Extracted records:
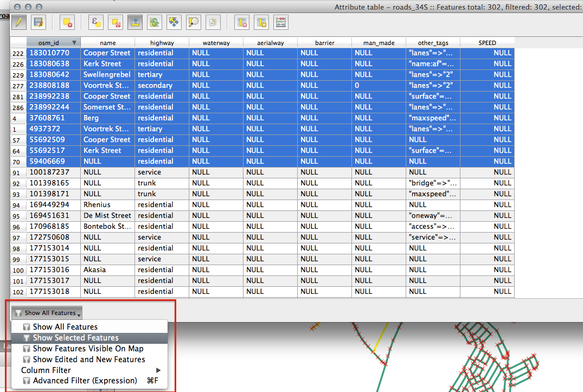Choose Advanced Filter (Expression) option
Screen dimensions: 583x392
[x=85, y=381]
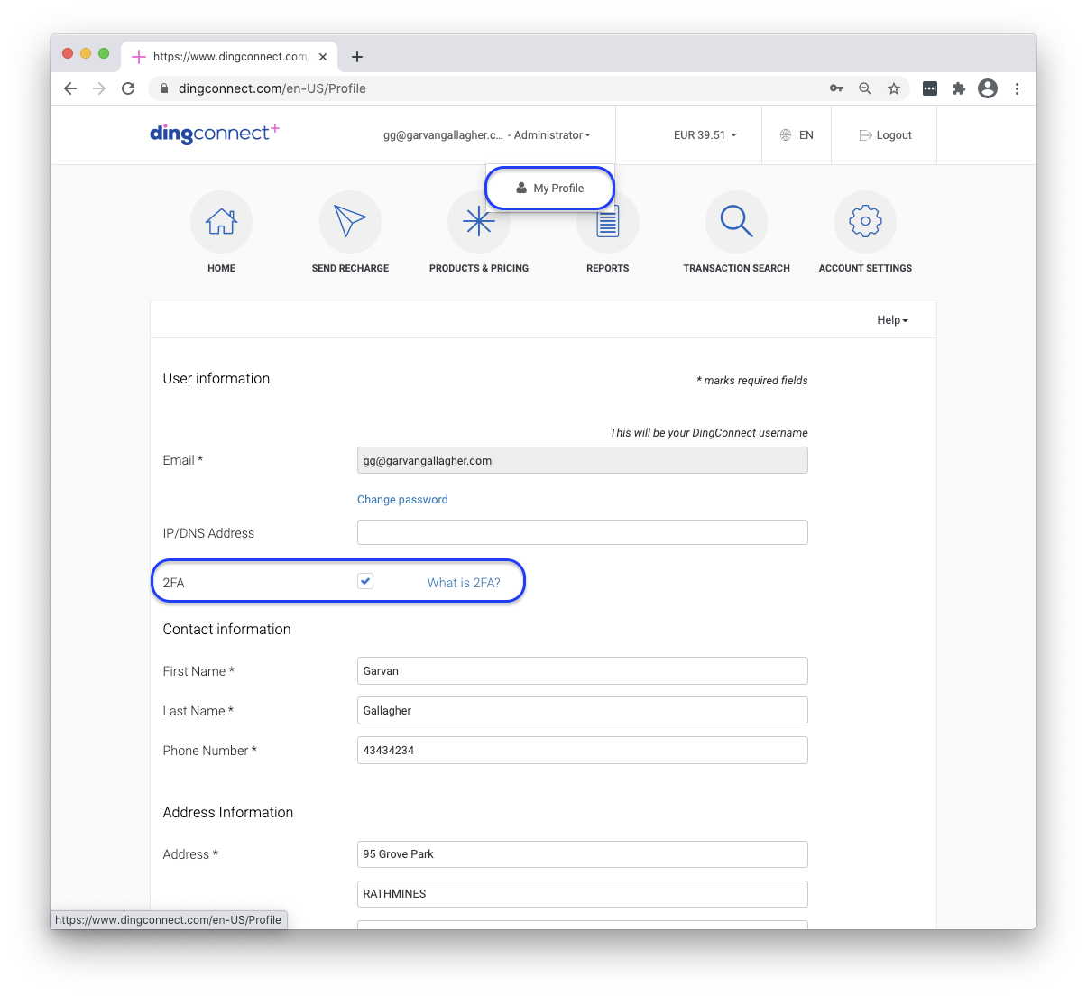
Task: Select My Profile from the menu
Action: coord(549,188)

--

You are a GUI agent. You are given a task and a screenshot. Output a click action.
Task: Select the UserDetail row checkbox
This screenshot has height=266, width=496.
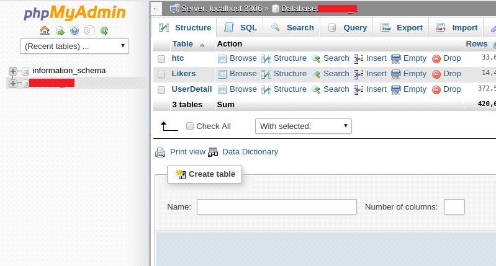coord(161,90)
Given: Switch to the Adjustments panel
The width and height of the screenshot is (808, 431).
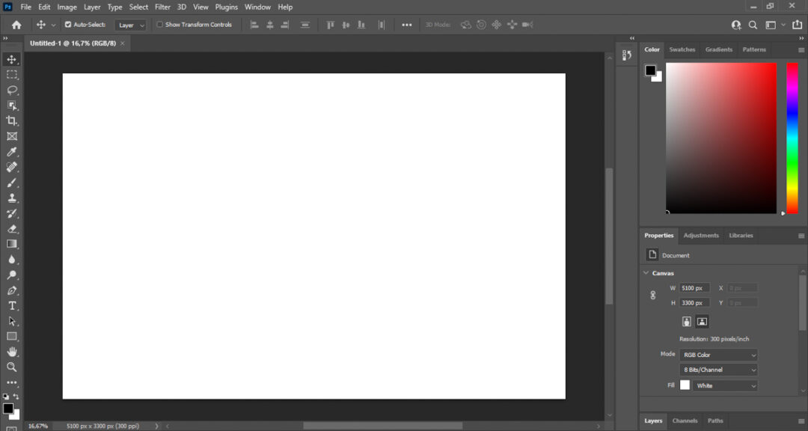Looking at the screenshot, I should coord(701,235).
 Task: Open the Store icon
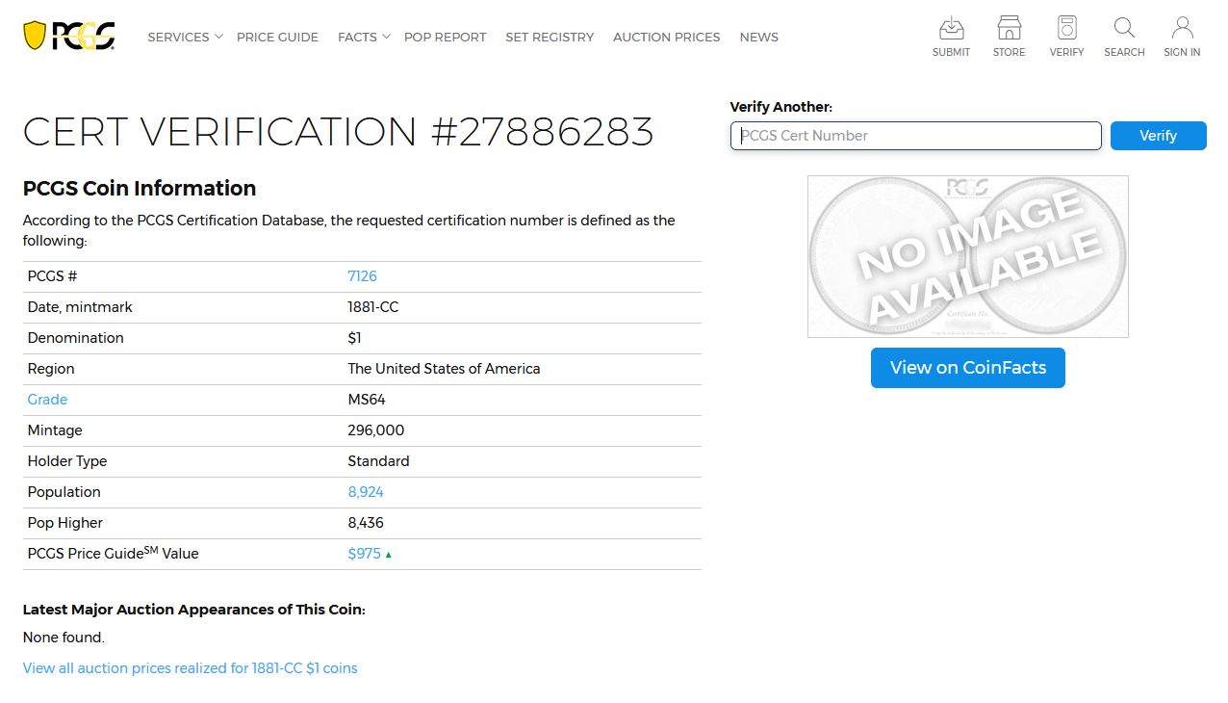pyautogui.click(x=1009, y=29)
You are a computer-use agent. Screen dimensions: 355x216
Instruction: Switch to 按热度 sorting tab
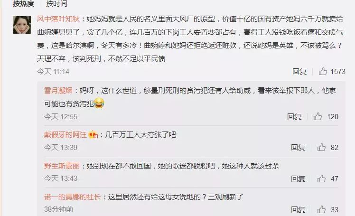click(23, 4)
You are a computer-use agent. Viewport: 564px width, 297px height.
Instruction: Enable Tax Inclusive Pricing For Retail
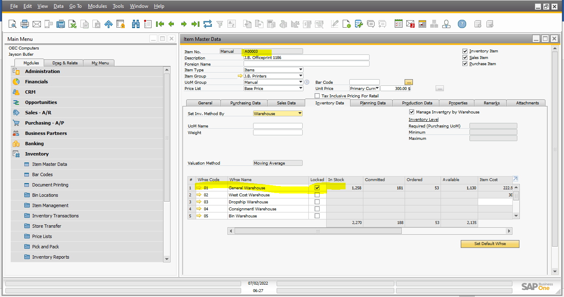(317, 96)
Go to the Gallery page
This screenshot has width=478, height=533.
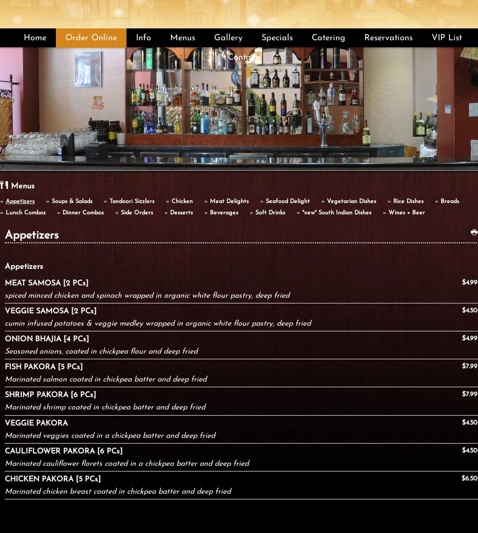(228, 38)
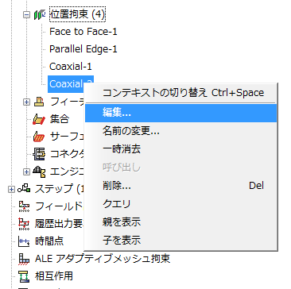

==

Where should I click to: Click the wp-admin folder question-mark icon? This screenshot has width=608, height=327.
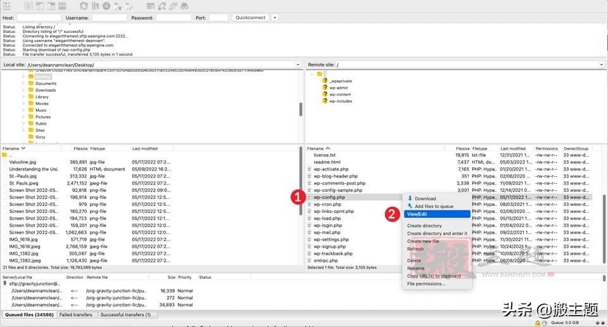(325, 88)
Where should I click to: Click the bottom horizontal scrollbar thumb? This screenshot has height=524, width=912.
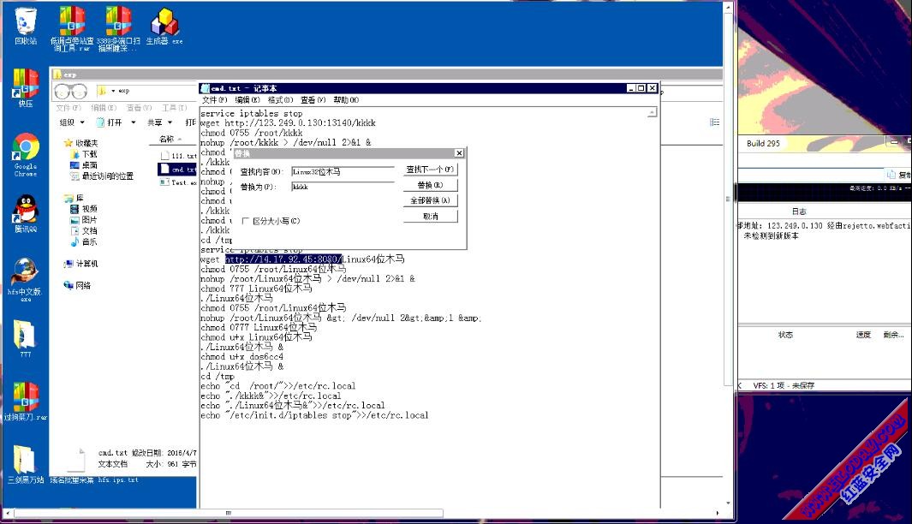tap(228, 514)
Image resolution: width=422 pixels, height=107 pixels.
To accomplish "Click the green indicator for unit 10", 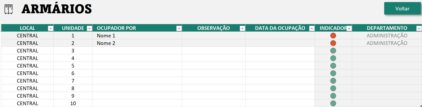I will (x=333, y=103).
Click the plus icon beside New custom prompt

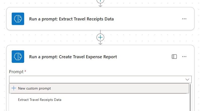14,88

◆ **What to do**
An exact transcription is needed of the lines from the one with "You are a GUI" to the one with "Given: Switch to the Adjustments panel" above, both ends included, with pictures left out.

◆ **Problem solution**
You are a GUI agent. You are given a task and a screenshot. Output a click action.
Task: Select the UserDetail row checkbox
This screenshot has height=266, width=496.
coord(161,90)
Given: Switch to the Adjustments panel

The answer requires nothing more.